:: Vorgegebener Text ::
Kritisiert wird von den Organisationen unter anderem die „umgekehrte Triage“, die im Kriegsfall eintreten würde. Hierbei habe militärisches Personal Vorrang bei der medizinischen Behandlung gegenüber Zivilisten, da es oberstes Ziel sei, Soldaten schnell wieder einsetzbar zu machen. Dies gelte selbst dann, wenn betroffene Soldaten nur leicht verletzt, die Zivilisten jedoch schwer verletzt wären. Die „Erklärung für ein ziviles Gesundheitswesen“ spricht sich ausdrücklich gegen Triage im Krieg aus. Diese orientiere sich an der Aufrechterhaltung der „Kriegsfähigkeit“, heißt es in der IPPNW-Erklärung.

Für IPPNW-Mitglied Bernd Hontschik, Chirurg aus Frankfurt am Main, ist jede Triage heikel. Sie zwinge in tragische Situationen, in denen es kein Richtig und kein Falsch mehr geben könne, erklärte er auf Anfrage von Multipolar. Eine „umgekehrte Triage“ sei der Gipfel des „Missbrauchs“ medizinischer Kompetenz. „Leicht verletzte Militärs bei der Behandlung schwer verletzten Zivilisten vorzuziehen, ist schlicht und einfach eine völlige Perversion ärztlichen Denkens und Handelns“.

:: Arbeitsauftrag A ::
Gib den Abschnitt des vorgegebenen Textes, beginnend mit „Kritisiert wird von“ und weiter bis „es in der IPPNW-Erklärung.“, noch einmal wieder und tausche dabei „Soldaten“ gegen „Militärangehörige“ aus.
:: Arbeitsauftrag B ::
Fasse den Absatz des vorgegebenen Textes, der mit „Für IPPNW-Mitglied Bernd Hontschik“ beginnt, kürzer zusammen und behalte die wesentlichen Fakten bei.
:: Arbeitsauftrag C ::
Wer hat laut dem vorgegebenen Text bei der „umgekehrten Triage“ Vorrang bei der medizinischen Behandlung?
Die Datensätze spielen hierfür keine Rolle.

:: Datensatzauszüge ::
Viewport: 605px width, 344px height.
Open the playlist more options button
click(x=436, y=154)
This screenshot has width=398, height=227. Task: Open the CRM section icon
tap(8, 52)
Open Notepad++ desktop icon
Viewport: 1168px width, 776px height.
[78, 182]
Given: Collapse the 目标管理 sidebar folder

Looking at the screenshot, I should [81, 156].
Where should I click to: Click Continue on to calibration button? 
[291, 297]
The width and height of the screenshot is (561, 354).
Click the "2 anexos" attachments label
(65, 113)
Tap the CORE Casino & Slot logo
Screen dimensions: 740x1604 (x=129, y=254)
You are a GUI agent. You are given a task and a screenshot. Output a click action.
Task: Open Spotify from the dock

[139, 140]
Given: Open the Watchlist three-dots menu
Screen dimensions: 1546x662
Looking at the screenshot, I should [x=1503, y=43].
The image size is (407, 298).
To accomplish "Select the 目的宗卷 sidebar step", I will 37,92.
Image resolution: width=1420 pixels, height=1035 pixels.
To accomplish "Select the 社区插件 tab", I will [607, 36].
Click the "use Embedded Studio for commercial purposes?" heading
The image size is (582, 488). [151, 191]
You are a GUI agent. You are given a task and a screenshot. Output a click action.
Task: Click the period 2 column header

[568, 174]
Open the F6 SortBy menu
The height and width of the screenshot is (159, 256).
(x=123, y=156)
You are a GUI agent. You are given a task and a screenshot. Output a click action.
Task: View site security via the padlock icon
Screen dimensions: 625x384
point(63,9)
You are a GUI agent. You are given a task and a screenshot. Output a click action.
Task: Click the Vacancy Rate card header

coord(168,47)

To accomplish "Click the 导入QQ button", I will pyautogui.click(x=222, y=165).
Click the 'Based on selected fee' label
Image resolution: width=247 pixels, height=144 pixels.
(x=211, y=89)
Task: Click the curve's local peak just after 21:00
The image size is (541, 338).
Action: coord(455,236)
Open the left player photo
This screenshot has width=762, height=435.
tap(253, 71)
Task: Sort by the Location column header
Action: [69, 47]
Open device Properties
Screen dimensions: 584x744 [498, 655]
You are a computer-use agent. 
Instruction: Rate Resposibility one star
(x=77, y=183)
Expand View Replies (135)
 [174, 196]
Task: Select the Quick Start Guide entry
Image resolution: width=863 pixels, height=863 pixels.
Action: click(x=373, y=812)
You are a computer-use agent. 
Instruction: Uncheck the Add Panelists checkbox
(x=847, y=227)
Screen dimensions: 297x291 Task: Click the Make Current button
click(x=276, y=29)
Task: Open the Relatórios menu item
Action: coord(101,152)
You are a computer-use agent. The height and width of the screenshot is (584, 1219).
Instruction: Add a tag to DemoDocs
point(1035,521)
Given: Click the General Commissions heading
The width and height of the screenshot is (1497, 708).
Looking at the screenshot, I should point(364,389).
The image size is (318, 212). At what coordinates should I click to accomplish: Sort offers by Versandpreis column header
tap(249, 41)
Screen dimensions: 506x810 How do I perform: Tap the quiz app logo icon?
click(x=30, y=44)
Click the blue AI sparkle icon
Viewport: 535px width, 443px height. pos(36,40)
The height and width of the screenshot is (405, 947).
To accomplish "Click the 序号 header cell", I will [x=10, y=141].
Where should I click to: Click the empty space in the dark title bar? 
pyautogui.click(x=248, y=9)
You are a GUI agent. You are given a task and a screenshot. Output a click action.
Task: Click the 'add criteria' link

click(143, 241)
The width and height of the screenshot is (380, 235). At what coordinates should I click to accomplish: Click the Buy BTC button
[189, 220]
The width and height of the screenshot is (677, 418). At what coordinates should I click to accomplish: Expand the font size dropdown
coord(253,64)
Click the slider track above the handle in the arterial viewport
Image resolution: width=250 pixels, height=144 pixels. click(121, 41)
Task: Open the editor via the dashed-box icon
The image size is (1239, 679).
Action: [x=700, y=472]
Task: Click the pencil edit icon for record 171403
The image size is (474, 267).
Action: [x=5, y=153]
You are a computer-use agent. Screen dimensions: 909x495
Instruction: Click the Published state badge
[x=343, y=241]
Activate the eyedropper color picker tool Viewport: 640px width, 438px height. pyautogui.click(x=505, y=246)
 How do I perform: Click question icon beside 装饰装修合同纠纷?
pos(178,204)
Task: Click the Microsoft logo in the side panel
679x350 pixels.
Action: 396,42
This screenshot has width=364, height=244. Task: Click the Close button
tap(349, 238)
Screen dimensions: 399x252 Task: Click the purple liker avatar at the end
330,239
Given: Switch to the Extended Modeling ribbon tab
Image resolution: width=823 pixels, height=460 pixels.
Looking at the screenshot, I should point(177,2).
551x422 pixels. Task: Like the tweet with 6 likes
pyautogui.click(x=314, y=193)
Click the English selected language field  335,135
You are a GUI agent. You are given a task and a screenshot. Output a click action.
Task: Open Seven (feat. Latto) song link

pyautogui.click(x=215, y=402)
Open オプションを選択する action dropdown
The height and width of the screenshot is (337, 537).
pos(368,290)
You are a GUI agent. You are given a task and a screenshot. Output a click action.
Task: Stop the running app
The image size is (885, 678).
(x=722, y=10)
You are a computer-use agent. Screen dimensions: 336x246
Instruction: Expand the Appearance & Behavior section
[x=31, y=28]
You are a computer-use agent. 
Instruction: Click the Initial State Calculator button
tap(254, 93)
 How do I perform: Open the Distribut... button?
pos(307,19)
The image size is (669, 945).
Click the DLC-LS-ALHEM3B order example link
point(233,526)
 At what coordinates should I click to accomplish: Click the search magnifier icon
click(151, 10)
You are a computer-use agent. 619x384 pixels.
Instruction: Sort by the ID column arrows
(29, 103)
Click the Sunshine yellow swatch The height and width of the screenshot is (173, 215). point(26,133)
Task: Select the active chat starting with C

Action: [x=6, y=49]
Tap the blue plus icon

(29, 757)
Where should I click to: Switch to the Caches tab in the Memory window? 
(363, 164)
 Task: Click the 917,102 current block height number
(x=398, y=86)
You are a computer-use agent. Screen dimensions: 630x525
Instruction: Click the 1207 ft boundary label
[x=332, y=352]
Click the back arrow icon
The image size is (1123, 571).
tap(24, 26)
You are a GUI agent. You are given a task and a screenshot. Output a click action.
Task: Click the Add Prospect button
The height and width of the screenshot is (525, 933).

:: Ergebnis A ::
Kritisiert wird von den Organisationen unter anderem die „umgekehrte Triage“, die im Kriegsfall eintreten würde. Hierbei habe militärisches Personal Vorrang bei der medizinischen Behandlung gegenüber Zivilisten, da es oberstes Ziel sei, Militärangehörige schnell wieder einsetzbar zu machen. Dies gelte selbst dann, wenn betroffene Militärangehörige nur leicht verletzt, die Zivilisten jedoch schwer verletzt wären. Die „Erklärung für ein ziviles Gesundheitswesen“ spricht sich ausdrücklich gegen Triage im Krieg aus. Diese orientiere sich an der Aufrechterhaltung der „Kriegsfähigkeit“, heißt es in der IPPNW-Erklärung.

:: Ergebnis B ::
Der Frankfurter Chirurg und IPPNW-Mitglied Bernd Hontschik hält jede Triage für heikel, weil sie in tragische Situationen ohne Richtig und Falsch zwinge. Die „umgekehrte Triage“ nennt er gegenüber Multipolar den Gipfel des „Missbrauchs“ medizinischer Kompetenz. Leicht verletzte Militärs schwer verletzten Zivilisten vorzuziehen, sei eine völlige Perversion ärztlichen Denkens und Handelns.

:: Ergebnis C ::
Militärisches Personal hat dabei Vorrang gegenüber Zivilisten.